The decimal numeral system is the everyday number system used by humans, with digits 0 through 9. Each digit position represents a power of 10 β€” units, tens, hundreds, thousands. It is sometimes called base-10 or denary. All four bases on this page convert through decimal as a canonical integer value, so a round-trip such as binary β†’ decimal β†’ hex always produces the exact same number.

Hexadecimal (base 16)

The hexadecimal numeral system uses sixteen digits: 0–9 and a–f, where a–f represent 10–15. Each hex digit maps to exactly four binary digits (one nibble), which makes hex the compact human-readable form of binary data. Memory addresses, MAC addresses, MD5/SHA hashes, RGB color codes such as #ff8800 and machine-code bytes are all conventionally written in hex.

Bit / Byte / Nibble

A bit is a single binary digit (0 or 1) and the smallest unit of digital information. Eight bits make one byte, the standard unit of storage and the size of a single ASCII character.

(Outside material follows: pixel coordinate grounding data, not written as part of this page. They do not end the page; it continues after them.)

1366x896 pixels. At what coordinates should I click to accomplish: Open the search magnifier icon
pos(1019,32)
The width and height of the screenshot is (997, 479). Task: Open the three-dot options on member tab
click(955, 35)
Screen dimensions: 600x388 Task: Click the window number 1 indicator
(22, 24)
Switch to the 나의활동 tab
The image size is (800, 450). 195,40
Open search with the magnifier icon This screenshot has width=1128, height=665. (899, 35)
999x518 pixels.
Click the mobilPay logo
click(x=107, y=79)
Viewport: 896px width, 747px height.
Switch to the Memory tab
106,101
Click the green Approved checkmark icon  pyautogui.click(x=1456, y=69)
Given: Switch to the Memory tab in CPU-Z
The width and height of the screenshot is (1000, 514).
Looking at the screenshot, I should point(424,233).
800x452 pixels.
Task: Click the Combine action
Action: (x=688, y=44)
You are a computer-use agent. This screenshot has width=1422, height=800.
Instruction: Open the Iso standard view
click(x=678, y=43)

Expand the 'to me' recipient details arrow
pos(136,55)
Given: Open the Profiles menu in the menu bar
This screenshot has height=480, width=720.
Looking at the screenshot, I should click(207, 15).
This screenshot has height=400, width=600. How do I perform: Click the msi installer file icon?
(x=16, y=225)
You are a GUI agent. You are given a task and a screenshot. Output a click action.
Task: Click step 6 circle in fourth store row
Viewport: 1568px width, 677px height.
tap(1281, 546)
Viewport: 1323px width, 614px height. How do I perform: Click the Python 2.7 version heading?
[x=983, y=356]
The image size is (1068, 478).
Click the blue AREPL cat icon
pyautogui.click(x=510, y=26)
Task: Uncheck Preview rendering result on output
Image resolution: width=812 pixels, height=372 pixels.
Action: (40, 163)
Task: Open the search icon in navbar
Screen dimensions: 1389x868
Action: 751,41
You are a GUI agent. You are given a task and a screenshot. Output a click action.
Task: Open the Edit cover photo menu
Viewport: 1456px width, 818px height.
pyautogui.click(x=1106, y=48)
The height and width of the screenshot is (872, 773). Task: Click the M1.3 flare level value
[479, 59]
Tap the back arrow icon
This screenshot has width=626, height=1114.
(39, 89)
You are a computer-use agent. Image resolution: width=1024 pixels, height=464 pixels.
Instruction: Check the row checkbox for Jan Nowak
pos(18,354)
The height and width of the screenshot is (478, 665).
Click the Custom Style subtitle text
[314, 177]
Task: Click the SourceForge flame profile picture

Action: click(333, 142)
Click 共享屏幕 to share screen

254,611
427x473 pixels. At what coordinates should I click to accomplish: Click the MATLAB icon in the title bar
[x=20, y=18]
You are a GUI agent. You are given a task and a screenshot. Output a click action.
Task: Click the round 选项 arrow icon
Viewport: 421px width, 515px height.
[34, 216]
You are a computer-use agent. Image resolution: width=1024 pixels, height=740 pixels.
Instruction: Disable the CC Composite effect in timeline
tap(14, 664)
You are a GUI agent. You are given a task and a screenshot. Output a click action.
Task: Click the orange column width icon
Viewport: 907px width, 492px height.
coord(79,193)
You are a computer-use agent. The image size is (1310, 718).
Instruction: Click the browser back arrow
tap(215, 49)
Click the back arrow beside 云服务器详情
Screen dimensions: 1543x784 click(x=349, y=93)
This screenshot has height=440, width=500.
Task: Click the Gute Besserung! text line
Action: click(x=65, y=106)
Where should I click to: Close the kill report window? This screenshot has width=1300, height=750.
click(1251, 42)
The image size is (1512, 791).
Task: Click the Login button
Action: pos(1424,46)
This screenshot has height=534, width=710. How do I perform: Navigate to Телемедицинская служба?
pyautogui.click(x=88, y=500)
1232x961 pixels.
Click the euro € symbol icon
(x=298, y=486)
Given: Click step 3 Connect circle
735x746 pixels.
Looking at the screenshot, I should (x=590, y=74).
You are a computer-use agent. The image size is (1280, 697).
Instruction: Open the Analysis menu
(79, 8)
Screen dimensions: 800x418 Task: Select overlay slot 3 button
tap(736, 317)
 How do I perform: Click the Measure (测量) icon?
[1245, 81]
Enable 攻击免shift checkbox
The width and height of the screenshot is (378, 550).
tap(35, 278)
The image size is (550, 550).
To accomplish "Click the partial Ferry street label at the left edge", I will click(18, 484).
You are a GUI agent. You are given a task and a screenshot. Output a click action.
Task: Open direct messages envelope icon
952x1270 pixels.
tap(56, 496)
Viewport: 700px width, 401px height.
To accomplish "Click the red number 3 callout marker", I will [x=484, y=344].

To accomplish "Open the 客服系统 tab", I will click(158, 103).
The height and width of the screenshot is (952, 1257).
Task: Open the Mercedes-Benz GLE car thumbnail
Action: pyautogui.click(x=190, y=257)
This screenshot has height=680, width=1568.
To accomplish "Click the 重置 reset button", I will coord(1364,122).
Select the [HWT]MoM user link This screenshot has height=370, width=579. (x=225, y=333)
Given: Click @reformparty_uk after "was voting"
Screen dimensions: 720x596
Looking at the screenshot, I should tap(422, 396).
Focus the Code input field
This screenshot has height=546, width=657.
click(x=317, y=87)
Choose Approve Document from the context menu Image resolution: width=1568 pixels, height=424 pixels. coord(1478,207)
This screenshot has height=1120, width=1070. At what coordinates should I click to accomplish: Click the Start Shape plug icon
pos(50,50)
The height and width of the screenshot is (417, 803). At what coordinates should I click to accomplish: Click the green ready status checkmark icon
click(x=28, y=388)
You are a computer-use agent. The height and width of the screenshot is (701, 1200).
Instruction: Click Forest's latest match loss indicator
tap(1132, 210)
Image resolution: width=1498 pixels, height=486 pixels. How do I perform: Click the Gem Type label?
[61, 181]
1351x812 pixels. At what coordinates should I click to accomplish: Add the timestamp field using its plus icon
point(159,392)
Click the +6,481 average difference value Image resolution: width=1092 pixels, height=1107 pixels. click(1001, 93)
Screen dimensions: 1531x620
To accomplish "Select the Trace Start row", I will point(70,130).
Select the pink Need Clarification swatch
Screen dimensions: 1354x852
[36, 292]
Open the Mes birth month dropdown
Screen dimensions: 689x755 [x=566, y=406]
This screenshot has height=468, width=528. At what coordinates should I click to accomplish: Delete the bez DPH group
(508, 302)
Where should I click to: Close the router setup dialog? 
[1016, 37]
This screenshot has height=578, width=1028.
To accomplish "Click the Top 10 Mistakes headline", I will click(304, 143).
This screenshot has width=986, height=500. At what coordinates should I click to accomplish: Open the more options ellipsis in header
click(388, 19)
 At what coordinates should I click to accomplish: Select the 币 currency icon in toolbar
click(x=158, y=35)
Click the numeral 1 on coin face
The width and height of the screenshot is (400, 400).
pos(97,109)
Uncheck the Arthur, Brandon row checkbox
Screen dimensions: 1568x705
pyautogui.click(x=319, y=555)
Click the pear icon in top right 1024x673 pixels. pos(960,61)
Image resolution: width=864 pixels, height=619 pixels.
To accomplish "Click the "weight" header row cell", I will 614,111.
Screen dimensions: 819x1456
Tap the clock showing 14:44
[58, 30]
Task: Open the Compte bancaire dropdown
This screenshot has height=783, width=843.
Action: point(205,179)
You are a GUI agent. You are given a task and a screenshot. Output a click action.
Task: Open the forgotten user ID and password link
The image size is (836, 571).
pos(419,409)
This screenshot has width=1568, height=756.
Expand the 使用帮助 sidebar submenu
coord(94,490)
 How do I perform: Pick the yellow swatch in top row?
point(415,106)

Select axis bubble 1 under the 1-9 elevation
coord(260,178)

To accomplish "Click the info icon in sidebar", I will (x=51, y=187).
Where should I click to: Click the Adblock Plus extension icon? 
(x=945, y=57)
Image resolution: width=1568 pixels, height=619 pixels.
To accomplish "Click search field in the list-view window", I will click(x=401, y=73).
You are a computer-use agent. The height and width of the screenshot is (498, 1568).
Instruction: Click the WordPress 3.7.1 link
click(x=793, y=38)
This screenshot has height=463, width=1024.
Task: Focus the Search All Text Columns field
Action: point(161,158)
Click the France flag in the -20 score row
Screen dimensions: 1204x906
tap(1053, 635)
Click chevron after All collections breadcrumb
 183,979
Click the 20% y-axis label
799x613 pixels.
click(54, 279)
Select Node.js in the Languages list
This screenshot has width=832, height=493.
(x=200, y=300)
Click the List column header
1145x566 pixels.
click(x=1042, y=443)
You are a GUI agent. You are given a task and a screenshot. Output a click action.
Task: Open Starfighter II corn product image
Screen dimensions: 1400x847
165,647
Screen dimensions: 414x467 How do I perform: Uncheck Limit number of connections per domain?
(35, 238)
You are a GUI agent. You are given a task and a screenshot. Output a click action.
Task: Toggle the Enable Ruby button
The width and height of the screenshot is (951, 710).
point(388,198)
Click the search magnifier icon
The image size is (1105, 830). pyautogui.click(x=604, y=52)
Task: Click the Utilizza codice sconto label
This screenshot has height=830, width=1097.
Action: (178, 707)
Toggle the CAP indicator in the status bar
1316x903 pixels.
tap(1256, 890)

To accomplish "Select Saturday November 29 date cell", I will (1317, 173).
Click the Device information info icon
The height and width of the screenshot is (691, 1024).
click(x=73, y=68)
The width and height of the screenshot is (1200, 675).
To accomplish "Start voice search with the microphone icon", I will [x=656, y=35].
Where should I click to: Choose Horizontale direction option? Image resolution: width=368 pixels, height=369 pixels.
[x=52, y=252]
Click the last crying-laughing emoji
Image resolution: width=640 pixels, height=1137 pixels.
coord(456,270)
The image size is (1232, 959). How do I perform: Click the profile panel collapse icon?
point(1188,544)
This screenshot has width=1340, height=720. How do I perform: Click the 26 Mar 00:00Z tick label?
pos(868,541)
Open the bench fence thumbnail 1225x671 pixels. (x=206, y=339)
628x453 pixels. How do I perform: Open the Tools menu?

A nibble is four bits β€” exactly one hexadecimal digit β€” which is why hex is the natural shorthand for binary data: two hex digits encode one byte, eight hex digits encode a 32-bit word, sixteen hex digits encode a 64-bit word.

Two's complement

Two's complement is the standard way computers represent signed integers in binary. To negate a value, invert every bit then add one. The most significant bit acts as the sign bit: 0 means non-negative, 1 means negative. An n-bit signed integer covers the range βˆ’2^(nβˆ’1) to 2^(nβˆ’1)βˆ’1. This converter uses a leading minus sign for negatives instead of a fixed-width two's-complement encoding, since the bit width is unknown.